Acordar num hotel localizado em pleno Rio de Janeiro, ofuscado pelos raios de um estonteante pôr-do-sol, com direito a um abundante pequeno-almoço, e a uma companhia deliciosa! Vestir aquele bikini que mais ninguém tem, e submergir numa água translúcida e pura, enquanto uma água de côco me espera na toalha...
Podia ficar a imaginar como seria a realidade social de alguém com direito a tudo isto, mas vou-me focar no meu mundo, na minha realidade social. Bem mais recatada, é a que me é sujeita neste momento, e a qual não considero de todo pavorosa.
Se por vezes se torna um pouco monótona, outras vezes define-se exactamente pelo contrário; se por vezes se torna cansativo frequentar sempre os mesmos locais ou cumprimentar sempre as mesmas pessoas, outras vezes torna-se cansativo fugir a esses locais e a essas pessoas ao recorrer aos subterfúgios de uma noite perdida em qualquer sítio que não faça parte da nossa rotina. Cansativo, mas agradável.
Arriscaria dizer que são essas noites perdidas em locais diferentes que arrefecem o calor da nossa rotina, e que para mim, embora às vezes me pareçam em vão na própria noite, são indispensáveis. Não abro mão de uma boa conversa, de um bom local e dos meus bons amigos que dão sentido à minha realidade social.
Esta realidade social de que tanto falo e que considero tão minha tem-se vindo a modificar de ano para ano: há três anos ela resumia-se a estudar e a sair para beber café com amigos; hoje ela abrange uma diverdidade de actividades sempre na presença dos melhores amigos!

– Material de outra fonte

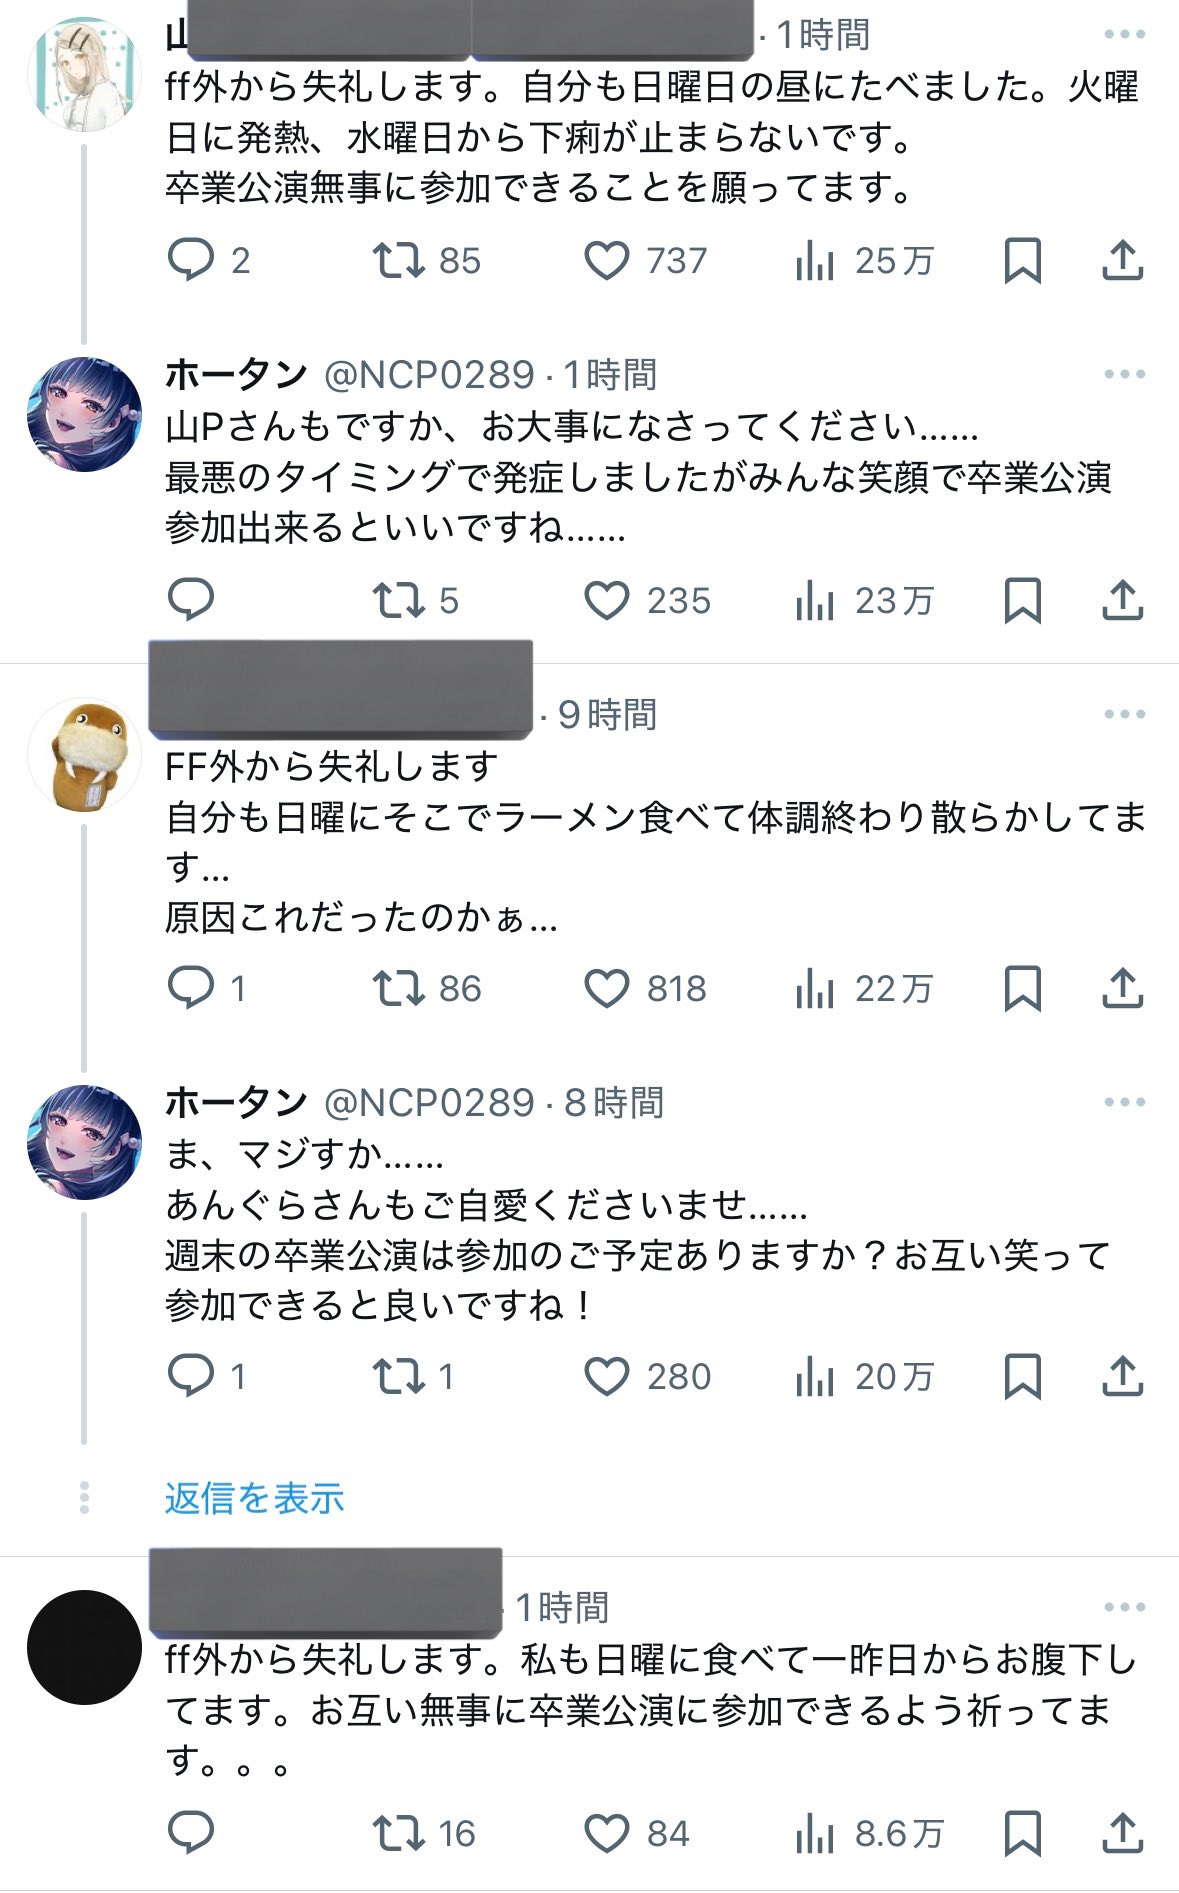Open more options on the top tweet
The height and width of the screenshot is (1893, 1179).
(x=1124, y=35)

Embora o acordar num hotel localizado em pleno Rio de Janeiro, ofuscada pelos raios de um estonteante pôr-do-sol, com direito a um abundante pequeno-almoço, e a uma companhia deliciosa não passe de um sonho a concretizar no futuro, posso dizer que a realidade social que me é sujeita neste momento não é de todo pavorosa e tento diariamente torná-la menos monótona e cada vez mais ambiciosa.